(EXERCISE AIM)
All lines ahead of the one containing "Screen dimensions: 614x718" are to be left out; that line and each one after it, through the end of the records below, are to be duplicated exactly.

(ENTRIES SHOWN)
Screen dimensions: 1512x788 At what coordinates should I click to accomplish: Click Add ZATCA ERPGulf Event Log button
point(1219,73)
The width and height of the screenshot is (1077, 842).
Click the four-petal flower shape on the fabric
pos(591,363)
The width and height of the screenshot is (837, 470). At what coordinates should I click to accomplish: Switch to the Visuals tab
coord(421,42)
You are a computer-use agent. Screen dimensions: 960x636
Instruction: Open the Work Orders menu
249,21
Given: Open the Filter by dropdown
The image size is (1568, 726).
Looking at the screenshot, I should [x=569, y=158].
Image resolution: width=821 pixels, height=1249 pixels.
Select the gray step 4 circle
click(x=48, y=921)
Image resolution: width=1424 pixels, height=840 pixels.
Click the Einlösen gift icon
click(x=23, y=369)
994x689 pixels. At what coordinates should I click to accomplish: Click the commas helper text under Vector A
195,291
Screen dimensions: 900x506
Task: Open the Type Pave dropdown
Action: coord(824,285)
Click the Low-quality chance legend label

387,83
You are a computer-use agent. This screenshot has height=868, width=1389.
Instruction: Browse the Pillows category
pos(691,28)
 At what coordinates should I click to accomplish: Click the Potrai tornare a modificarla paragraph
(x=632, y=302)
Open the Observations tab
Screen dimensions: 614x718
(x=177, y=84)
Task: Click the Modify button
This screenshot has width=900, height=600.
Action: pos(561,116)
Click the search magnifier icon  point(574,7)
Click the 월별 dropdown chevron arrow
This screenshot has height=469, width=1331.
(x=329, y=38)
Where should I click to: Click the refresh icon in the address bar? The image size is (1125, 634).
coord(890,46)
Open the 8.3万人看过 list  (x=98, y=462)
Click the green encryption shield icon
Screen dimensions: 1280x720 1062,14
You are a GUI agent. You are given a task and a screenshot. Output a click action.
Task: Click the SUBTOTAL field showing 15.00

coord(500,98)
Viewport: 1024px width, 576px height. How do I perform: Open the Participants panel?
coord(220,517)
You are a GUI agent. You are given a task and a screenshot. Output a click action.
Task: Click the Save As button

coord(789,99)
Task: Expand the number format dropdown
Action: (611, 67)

(RESULT)
Screen dimensions: 614x718
(x=177, y=84)
Task: Click the Modify button
This screenshot has width=900, height=600.
Action: pos(561,116)
Click the search magnifier icon  point(574,7)
Click the 월별 dropdown chevron arrow
This screenshot has height=469, width=1331.
(x=329, y=38)
Where should I click to: Click the refresh icon in the address bar? The image size is (1125, 634).
coord(890,46)
Open the 8.3万人看过 list  (x=98, y=462)
Click the green encryption shield icon
Screen dimensions: 1280x720 1062,14
You are a GUI agent. You are given a task and a screenshot. Output a click action.
Task: Click the SUBTOTAL field showing 15.00

coord(500,98)
Viewport: 1024px width, 576px height. How do I perform: Open the Participants panel?
coord(220,517)
You are a GUI agent. You are given a task and a screenshot. Output a click action.
Task: Click the Save As button

coord(789,99)
Task: Expand the number format dropdown
Action: (611, 67)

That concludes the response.